My dissertation research sought to explore how people navigate trade-offs between time and money. In a typical day and across a lifetime, people face trade-offs related to time and money. These trade-offs play a role in major decisions such as whether to choose a higher paying career that demands longer hours (vs. making less money and having more free time) and in mundane decisions, such as whether to spend a Saturday afternoon cleaning gutters (or paying someone else to do it). Although we are often faced with these decisions, remarkably there is very little empirical research assessing the trade-offs that people make between time and money. My dissertation therefore assessed whether giving up money to have more time promoted greater happiness and life satisfaction. Across fourteen studies—including diverse samples of North Americans, and individuals living in Denmark and the Netherlands, I found consistent evidence that people who gave up money to have more time experienced greater life satisfaction and extracted more joy out of their days and lives.

What questions do you try to answer in your current research?

In my current research, I am trying to move beyond what Steven Heine, Ara Norenzyan, and Joe Henrich would term “WEIRD” samples in order to better understand how time and money trade-offs shape the well-being and physical health of the working poor.

Indeed, poverty entails more than a scarcity of material resources – it also involves a shortage oftime. People living in poverty, particularly in developing countries, spend significantly more time on unpaid labor compared to those who are wealthier. In my ongoing research that I am conducting alongside a multi-disciplinary team including a management scholar, labor and development economists, and a computer engineer, I am examining how time poverty reinforces barriers towards economic mobility and wellbeing. Specifically, in my ongoing research, I am examining whether relieving time poverty can produce lasting psychological and economic benefits.

The insights generated by this research will help to inform a new model of economic aid designed to overcome poverty traps by directly addressing the psychological costs of time poverty (in addition to material poverty). Furthermore, in this research, I am moving beyond self-report measures to develop a behavioral measure of the value that people place on their time. This research is funded by the UCLA School of Management and the Mind, Brain, and Behavior Initiative at Harvard University.

In sum, my ongoing research constitutes what I like to think as “solving issues that were dissatisfying to me about my PhD research” (re: a focus on self-report measures and relatively WEIRD samples).

What does winning this award mean to you?

To me, it is a testament to hard work and a lot of luck.

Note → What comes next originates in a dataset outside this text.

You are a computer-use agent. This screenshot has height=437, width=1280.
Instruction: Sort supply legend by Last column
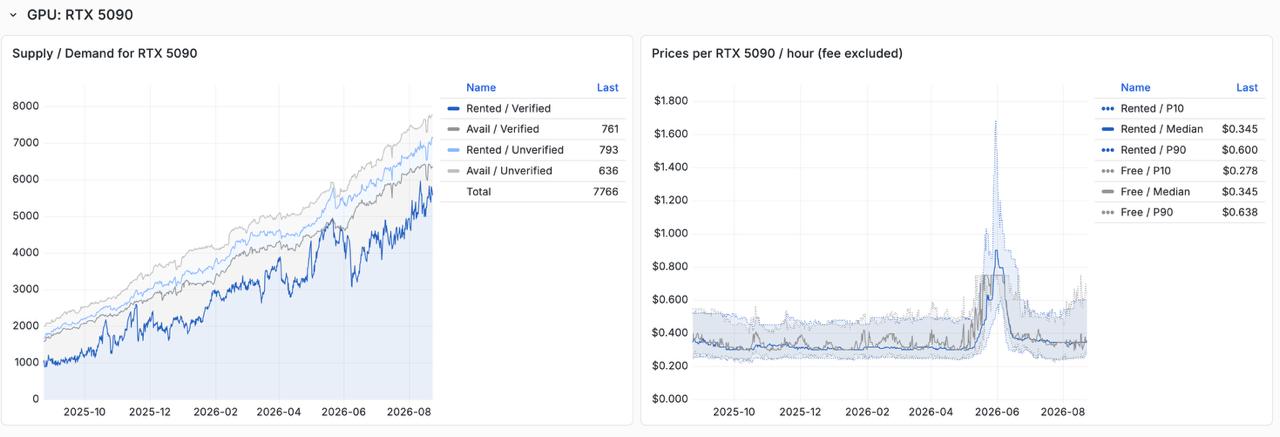[607, 87]
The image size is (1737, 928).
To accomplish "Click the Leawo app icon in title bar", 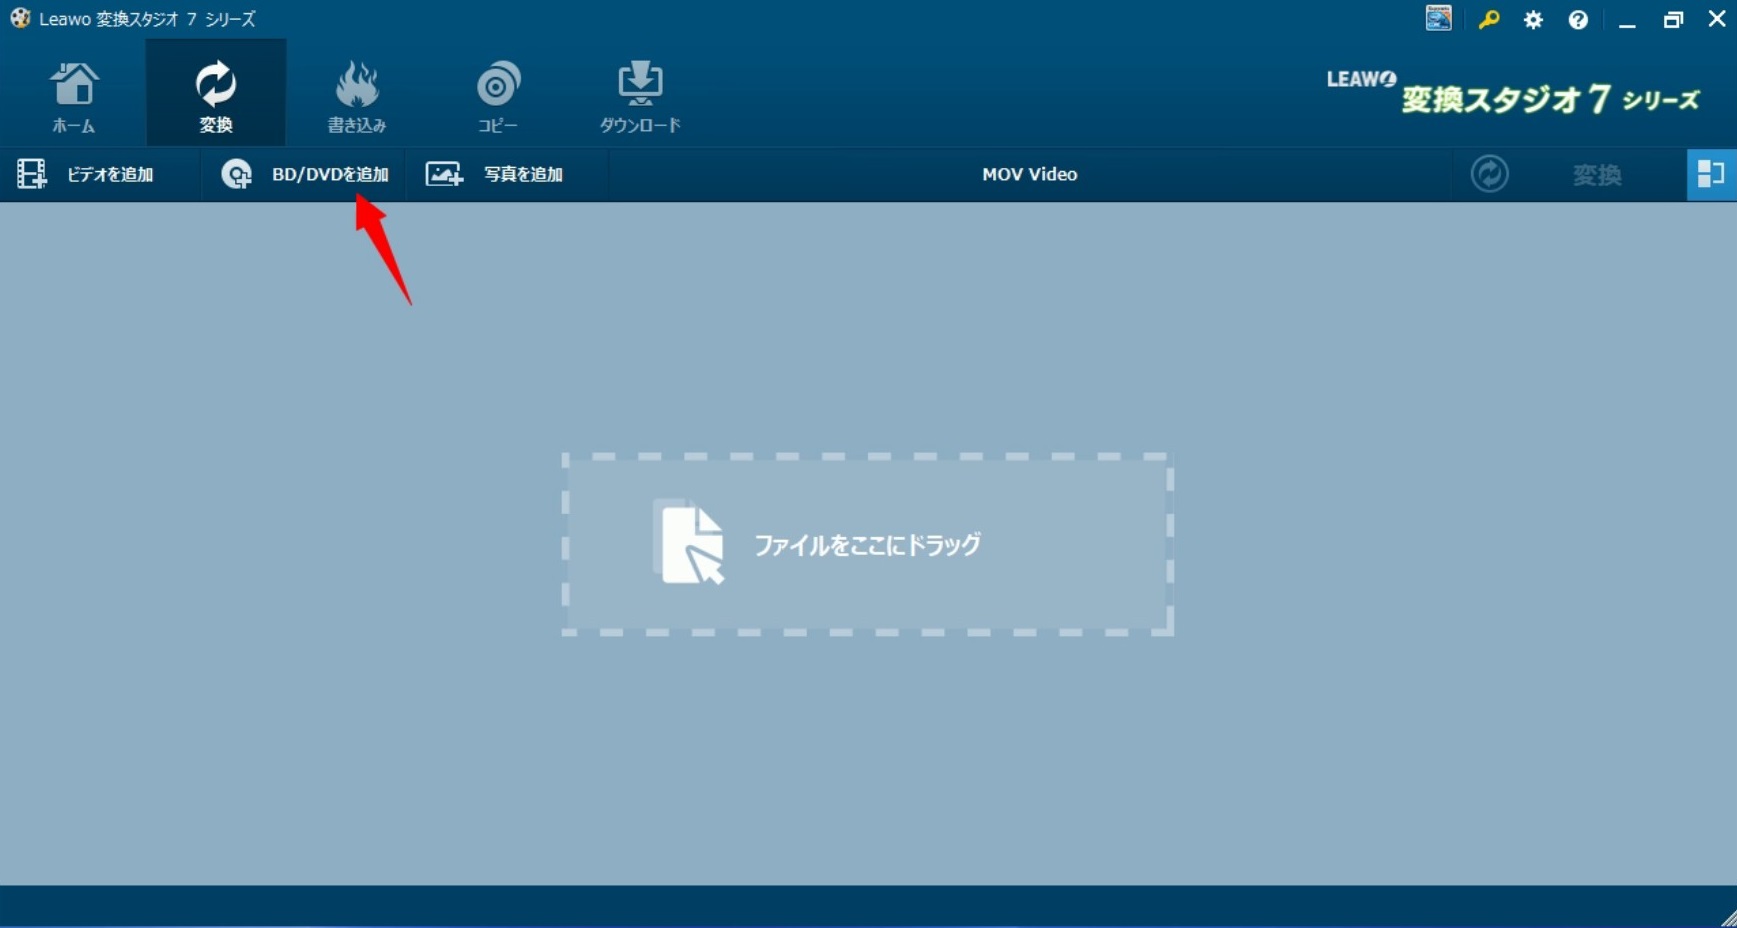I will pos(20,19).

I had the great fortune of having incredible mentors during my MA/PhD, including my amazing primary advisor Elizabeth Dunn (UBC), secondary advisor Frances Chen (UBC), and faculty collaborators Mike Norton (HBS), Eugene Caruso (Chicago), and Mike Souza (University of Toronto). Each mentor encouraged me to work hard and dream big. They treated me like a colleague and gave me the confidence to tackle difficult research questions. Each mentor set the bar way higher than I ever thought it would be possible for me to achieve and taught me how to stay focused and to manage the almost perpetual failure that coincides with a successful academic career. As a new faculty member I try to keep their lessons in mind: I try to tackle the most challenging questions that I can think of and also try to enjoy both the failures and the successes. The best discoveries I have had so far have been the result of persistent effort in the face of perpetual failure. And so, this award represents the importance of trying and failing quickly and often, surrounding yourself with awesome people, and enjoying the process along the way.

Please join us in congratulating Dr. Whillans on receiving this honour!